Intel to Cut at Least 5,000 Jobs


Published: Thursday, January 22, 2009 at 6:01 a.m.
Last Modified: Thursday, January 22, 2009 at 2:33 p.m.

MOUNTAIN VIEW, Calif. — With demand for its chips drying up at record rates, Intel has decided to shut down several plants and dismiss thousands of workers.

Fresh off one of its worst quarters in the last 25 years, Intel, based in Santa Clara, Calif., told investors after the market’s close on Wednesday that it would lay off at least 5,000 people.

The cuts result from the closing of three chip-testing facilities in Asia and halting operations at plants in Oregon and California. The closed facilities mostly used aging technology, and Intel will continue to invest billions of dollars this year in new plants, said Chuck Mulloy, an Intel spokesman.

As many as 6,000 people could be dismissed, depending on how many workers can secure jobs at other Intel plants. Intel employed 84,000 people at the end of last year, and had already eliminated 20,000 jobs in the last three years.

According to some analysts, the company has exhibited a focus on cost-cutting and decisive, sometimes painful action under the leadership of its chief executive, Paul S. Otellini.

“He has turned the company into a leaner, meaner organization,” said Ashok Kumar, a securities analyst with Collins Stewart. “He is making all the right moves.”

Last week, Intel reported a 90 percent drop in fourth-quarter net income, earning $234 million after a $1 billion charge.
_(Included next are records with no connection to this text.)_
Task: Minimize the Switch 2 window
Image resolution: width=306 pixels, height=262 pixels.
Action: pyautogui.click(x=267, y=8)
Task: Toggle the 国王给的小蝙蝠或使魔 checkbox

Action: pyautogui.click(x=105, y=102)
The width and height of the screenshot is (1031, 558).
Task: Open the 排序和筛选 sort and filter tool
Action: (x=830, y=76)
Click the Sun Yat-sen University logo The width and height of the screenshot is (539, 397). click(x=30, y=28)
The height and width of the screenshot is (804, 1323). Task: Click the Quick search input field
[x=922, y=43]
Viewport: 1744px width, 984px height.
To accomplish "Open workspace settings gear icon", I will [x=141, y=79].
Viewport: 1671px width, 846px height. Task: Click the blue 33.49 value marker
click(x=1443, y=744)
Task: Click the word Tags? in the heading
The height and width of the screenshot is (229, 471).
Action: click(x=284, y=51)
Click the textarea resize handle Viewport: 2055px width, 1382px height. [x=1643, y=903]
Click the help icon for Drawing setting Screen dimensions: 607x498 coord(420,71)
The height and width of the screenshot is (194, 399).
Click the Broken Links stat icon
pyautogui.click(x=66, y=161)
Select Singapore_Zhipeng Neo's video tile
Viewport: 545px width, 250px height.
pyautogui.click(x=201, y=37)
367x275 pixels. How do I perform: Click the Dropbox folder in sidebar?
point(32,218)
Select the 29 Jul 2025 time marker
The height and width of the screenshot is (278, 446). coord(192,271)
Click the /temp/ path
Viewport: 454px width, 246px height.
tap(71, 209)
The company also posted a 23 percent drop in revenue, to $8.2 billion. In the last 25 years, Intel experienced similar drastic drops in revenue only twice — in 2001 and 1985.

“The pace of the revenue decline in the quarter was dramatic,” Mr. Otellini said last week.

Historically, chip makers have proved slow to curtail their production capacity when demand wanes. This time, however, Intel acted quickly to reduce the number of chips made with current manufacturing methods.

The company will decrease its investment in more advanced chip-making technology only if conditions worsen, Mr. Otellini said last week.

Other companies linked to the PC industry are suffering as well.

The disk-drive maker Seagate reported preliminary second-quarter figures on Wednesday, showing a net loss of $496 million, in contrast to net income of $403 million in the period last year.

Advanced Micro Devices, Intel’s main rival, has cut salaries and enacted a plan to dismiss 9 percent of its work force as it prepares to report a hefty decline in fourth-quarter revenue on Thursday.

Also on Thursday, investors will examine Microsoft’s second-quarter results, looking for insight into PC software sales.

Shares of Intel rose more than 3 percent during Wednesday’s trading, to $13.26. The news of the layoffs, released after the market closed, sent shares up about 1 percent in after-hours trading.